Reproduce every line of the listing below, unchanged and in the same order.

————

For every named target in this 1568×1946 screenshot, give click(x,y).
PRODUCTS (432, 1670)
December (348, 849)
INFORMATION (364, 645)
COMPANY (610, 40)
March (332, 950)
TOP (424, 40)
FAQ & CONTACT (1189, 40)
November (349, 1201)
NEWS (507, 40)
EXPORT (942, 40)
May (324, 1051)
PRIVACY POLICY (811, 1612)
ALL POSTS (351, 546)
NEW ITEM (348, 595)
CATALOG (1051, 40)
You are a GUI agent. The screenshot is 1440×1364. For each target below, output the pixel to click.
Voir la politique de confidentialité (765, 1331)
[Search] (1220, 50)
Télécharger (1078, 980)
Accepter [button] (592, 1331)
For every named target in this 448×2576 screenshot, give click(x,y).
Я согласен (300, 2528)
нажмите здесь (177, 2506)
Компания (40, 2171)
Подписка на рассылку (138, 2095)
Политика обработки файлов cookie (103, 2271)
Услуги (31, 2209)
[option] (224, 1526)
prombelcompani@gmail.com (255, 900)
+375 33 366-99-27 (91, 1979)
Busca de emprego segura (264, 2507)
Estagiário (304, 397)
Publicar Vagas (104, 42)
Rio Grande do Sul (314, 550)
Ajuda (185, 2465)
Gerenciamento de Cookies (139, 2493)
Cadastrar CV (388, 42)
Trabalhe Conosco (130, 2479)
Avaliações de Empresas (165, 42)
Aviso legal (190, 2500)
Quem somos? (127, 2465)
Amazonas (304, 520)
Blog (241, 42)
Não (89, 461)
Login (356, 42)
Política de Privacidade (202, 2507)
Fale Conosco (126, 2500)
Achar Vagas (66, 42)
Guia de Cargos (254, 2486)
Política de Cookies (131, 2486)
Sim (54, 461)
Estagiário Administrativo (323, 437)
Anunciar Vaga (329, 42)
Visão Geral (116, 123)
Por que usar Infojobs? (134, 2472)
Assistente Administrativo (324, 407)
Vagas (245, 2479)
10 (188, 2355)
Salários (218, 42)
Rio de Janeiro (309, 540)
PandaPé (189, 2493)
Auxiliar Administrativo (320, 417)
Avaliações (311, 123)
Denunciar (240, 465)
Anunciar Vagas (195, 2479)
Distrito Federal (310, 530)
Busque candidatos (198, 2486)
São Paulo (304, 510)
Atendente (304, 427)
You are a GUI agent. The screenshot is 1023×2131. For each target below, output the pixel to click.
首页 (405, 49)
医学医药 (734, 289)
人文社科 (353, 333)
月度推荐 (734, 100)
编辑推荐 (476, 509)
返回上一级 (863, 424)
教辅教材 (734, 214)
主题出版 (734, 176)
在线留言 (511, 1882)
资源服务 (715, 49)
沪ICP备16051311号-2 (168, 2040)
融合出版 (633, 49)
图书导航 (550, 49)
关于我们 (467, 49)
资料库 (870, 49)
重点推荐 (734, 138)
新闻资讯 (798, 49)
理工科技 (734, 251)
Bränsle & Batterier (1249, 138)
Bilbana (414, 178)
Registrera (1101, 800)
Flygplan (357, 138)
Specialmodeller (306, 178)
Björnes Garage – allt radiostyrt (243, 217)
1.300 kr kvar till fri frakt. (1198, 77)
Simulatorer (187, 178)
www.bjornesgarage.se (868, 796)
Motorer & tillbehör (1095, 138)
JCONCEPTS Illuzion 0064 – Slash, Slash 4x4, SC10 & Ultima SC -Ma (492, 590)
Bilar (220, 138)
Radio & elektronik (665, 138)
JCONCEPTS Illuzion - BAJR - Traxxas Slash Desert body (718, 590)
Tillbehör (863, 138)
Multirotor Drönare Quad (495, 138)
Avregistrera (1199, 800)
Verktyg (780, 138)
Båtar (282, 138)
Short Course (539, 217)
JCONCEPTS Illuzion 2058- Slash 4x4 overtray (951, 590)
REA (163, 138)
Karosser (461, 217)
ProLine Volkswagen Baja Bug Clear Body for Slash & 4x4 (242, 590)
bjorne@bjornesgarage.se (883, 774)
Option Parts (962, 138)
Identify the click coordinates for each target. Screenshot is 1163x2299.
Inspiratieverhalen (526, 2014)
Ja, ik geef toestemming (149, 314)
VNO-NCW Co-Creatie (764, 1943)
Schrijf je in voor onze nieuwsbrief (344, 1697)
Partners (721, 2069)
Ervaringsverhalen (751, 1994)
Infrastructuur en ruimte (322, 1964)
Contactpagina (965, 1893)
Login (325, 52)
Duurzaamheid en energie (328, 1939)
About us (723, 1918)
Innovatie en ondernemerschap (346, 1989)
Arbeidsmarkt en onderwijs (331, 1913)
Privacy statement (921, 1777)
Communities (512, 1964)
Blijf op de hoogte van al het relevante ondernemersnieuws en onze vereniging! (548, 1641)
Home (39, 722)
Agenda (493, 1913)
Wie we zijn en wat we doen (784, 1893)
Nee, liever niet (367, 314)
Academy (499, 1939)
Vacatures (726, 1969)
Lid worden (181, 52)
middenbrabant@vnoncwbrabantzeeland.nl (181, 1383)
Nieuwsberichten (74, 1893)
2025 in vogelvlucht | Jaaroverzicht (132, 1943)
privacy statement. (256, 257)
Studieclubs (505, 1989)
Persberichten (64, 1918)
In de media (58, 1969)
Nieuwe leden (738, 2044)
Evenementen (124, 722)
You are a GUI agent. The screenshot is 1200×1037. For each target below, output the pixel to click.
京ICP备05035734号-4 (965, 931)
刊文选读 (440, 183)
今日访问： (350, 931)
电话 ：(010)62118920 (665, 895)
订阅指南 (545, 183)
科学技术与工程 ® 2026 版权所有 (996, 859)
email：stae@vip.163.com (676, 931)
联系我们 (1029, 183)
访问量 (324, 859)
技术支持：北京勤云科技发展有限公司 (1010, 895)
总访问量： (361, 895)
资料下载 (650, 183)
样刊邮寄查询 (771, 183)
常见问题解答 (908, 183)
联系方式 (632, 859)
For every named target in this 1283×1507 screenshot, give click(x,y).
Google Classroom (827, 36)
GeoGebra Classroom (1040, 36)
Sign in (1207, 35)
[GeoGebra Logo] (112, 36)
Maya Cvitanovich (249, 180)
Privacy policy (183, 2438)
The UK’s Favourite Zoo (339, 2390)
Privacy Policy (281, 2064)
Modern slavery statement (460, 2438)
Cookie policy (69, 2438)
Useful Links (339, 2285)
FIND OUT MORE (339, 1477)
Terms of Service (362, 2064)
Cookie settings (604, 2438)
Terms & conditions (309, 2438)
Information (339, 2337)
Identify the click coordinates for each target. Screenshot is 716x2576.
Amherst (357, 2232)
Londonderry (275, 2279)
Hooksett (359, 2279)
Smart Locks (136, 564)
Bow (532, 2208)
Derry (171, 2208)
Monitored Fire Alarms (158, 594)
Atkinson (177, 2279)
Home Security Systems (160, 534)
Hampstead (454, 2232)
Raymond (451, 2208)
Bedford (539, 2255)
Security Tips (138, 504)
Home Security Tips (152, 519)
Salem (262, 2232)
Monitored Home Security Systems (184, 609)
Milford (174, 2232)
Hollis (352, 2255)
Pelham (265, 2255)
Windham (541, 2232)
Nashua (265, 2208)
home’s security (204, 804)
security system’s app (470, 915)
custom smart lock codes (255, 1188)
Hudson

————

# Result
For every named target in this 1568×1946 screenshot, give click(x,y).
PRODUCTS (432, 1670)
December (348, 849)
INFORMATION (364, 645)
COMPANY (610, 40)
March (332, 950)
TOP (424, 40)
FAQ & CONTACT (1189, 40)
November (349, 1201)
NEWS (507, 40)
EXPORT (942, 40)
May (324, 1051)
PRIVACY POLICY (811, 1612)
ALL POSTS (351, 546)
NEW ITEM (348, 595)
CATALOG (1051, 40)
You are a GUI agent. The screenshot is 1440×1364. For each target below, output the pixel to click.
Voir la politique de confidentialité (765, 1331)
[Search] (1220, 50)
Télécharger (1078, 980)
Accepter [button] (592, 1331)
For every named target in this 448×2576 screenshot, give click(x,y).
Я согласен (300, 2528)
нажмите здесь (177, 2506)
Компания (40, 2171)
Подписка на рассылку (138, 2095)
Политика обработки файлов cookie (103, 2271)
Услуги (31, 2209)
[option] (224, 1526)
prombelcompani@gmail.com (255, 900)
+375 33 366-99-27 (91, 1979)
Busca de emprego segura (264, 2507)
Estagiário (304, 397)
Publicar Vagas (104, 42)
Rio Grande do Sul (314, 550)
Ajuda (185, 2465)
Gerenciamento de Cookies (139, 2493)
Cadastrar CV (388, 42)
Trabalhe Conosco (130, 2479)
Avaliações de Empresas (165, 42)
Aviso legal (190, 2500)
Quem somos? (127, 2465)
Amazonas (304, 520)
Blog (241, 42)
Não (89, 461)
Login (356, 42)
Política de Privacidade (202, 2507)
Fale Conosco (126, 2500)
Achar Vagas (66, 42)
Guia de Cargos (254, 2486)
Política de Cookies (131, 2486)
Sim (54, 461)
Estagiário Administrativo (323, 437)
Anunciar Vaga (329, 42)
Visão Geral (116, 123)
Por que usar Infojobs? (134, 2472)
Assistente Administrativo (324, 407)
Vagas (245, 2479)
10 (188, 2355)
Salários (218, 42)
Rio de Janeiro (309, 540)
PandaPé (189, 2493)
Auxiliar Administrativo (320, 417)
Avaliações (311, 123)
Denunciar (240, 465)
Anunciar Vagas (195, 2479)
Distrito Federal (310, 530)
Busque candidatos (198, 2486)
São Paulo (304, 510)
Atendente (304, 427)
You are a GUI agent. The screenshot is 1023×2131. For each target below, output the pixel to click.
首页 (405, 49)
医学医药 (734, 289)
人文社科 (353, 333)
月度推荐 (734, 100)
编辑推荐 (476, 509)
返回上一级 (863, 424)
教辅教材 (734, 214)
主题出版 (734, 176)
在线留言 (511, 1882)
资源服务 (715, 49)
沪ICP备16051311号-2 (168, 2040)
融合出版 (633, 49)
图书导航 (550, 49)
关于我们 (467, 49)
资料库 (870, 49)
重点推荐 (734, 138)
新闻资讯 (798, 49)
理工科技 (734, 251)
Bränsle & Batterier (1249, 138)
Bilbana (414, 178)
Registrera (1101, 800)
Flygplan (357, 138)
Specialmodeller (306, 178)
Björnes Garage – allt radiostyrt (243, 217)
1.300 kr kvar till fri frakt. (1198, 77)
Simulatorer (187, 178)
www.bjornesgarage.se (868, 796)
Motorer & tillbehör (1095, 138)
JCONCEPTS Illuzion 0064 – Slash, Slash 4x4, SC10 & Ultima SC -Ma (492, 590)
Bilar (220, 138)
Radio & elektronik (665, 138)
JCONCEPTS Illuzion - BAJR - Traxxas Slash Desert body (718, 590)
Tillbehör (863, 138)
Multirotor Drönare Quad (495, 138)
Avregistrera (1199, 800)
Verktyg (780, 138)
Båtar (282, 138)
Short Course (539, 217)
JCONCEPTS Illuzion 2058- Slash 4x4 overtray (951, 590)
REA (163, 138)
Karosser (461, 217)
ProLine Volkswagen Baja Bug Clear Body for Slash & 4x4 (242, 590)
bjorne@bjornesgarage.se (883, 774)
Option Parts (962, 138)
Identify the click coordinates for each target. Screenshot is 1163x2299.
Inspiratieverhalen (526, 2014)
Ja, ik geef toestemming (149, 314)
VNO-NCW Co-Creatie (764, 1943)
Schrijf je in voor onze nieuwsbrief (344, 1697)
Partners (721, 2069)
Ervaringsverhalen (751, 1994)
Infrastructuur en ruimte (322, 1964)
Contactpagina (965, 1893)
Login (325, 52)
Duurzaamheid en energie (328, 1939)
About us (723, 1918)
Innovatie en ondernemerschap (346, 1989)
Arbeidsmarkt en onderwijs (331, 1913)
Privacy statement (921, 1777)
Communities (512, 1964)
Blijf op de hoogte van al het relevante ondernemersnieuws en onze vereniging! (548, 1641)
Home (39, 722)
Agenda (493, 1913)
Wie we zijn en wat we doen (784, 1893)
Nee, liever niet (367, 314)
Academy (499, 1939)
Vacatures (726, 1969)
Lid worden (181, 52)
middenbrabant@vnoncwbrabantzeeland.nl (181, 1383)
Nieuwsberichten (74, 1893)
2025 in vogelvlucht | Jaaroverzicht (132, 1943)
privacy statement. (256, 257)
Studieclubs (505, 1989)
Persberichten (64, 1918)
In de media (58, 1969)
Nieuwe leden (738, 2044)
Evenementen (124, 722)
You are a GUI agent. The screenshot is 1200×1037. For each target below, output the pixel to click.
京ICP备05035734号-4 (965, 931)
刊文选读 (440, 183)
今日访问： (350, 931)
电话 ：(010)62118920 (665, 895)
订阅指南 (545, 183)
科学技术与工程 ® 2026 版权所有 (996, 859)
email：stae@vip.163.com (676, 931)
联系我们 (1029, 183)
访问量 (324, 859)
技术支持：北京勤云科技发展有限公司 (1010, 895)
总访问量： (361, 895)
资料下载 (650, 183)
样刊邮寄查询 (771, 183)
常见问题解答 (908, 183)
联系方式 (632, 859)
For every named target in this 1283×1507 screenshot, give click(x,y).
Google Classroom (827, 36)
GeoGebra Classroom (1040, 36)
Sign in (1207, 35)
[GeoGebra Logo] (112, 36)
Maya Cvitanovich (249, 180)
Privacy policy (183, 2438)
The UK’s Favourite Zoo (339, 2390)
Privacy Policy (281, 2064)
Modern slavery statement (460, 2438)
Cookie policy (69, 2438)
Useful Links (339, 2285)
FIND OUT MORE (339, 1477)
Terms of Service (362, 2064)
Cookie settings (604, 2438)
Terms & conditions (309, 2438)
Information (339, 2337)
Identify the click coordinates for each target. Screenshot is 716x2576.
Amherst (357, 2232)
Londonderry (275, 2279)
Hooksett (359, 2279)
Smart Locks (136, 564)
Bow (532, 2208)
Derry (171, 2208)
Monitored Fire Alarms (158, 594)
Atkinson (177, 2279)
Home Security Systems (160, 534)
Hampstead (454, 2232)
Raymond (451, 2208)
Bedford (539, 2255)
Security Tips (138, 504)
Home Security Tips (152, 519)
Salem (262, 2232)
Monitored Home Security Systems (184, 609)
Milford (174, 2232)
Hollis (352, 2255)
Pelham (265, 2255)
Windham (541, 2232)
Nashua (265, 2208)
home’s security (204, 804)
security system’s app (470, 915)
custom smart lock codes (255, 1188)
Hudson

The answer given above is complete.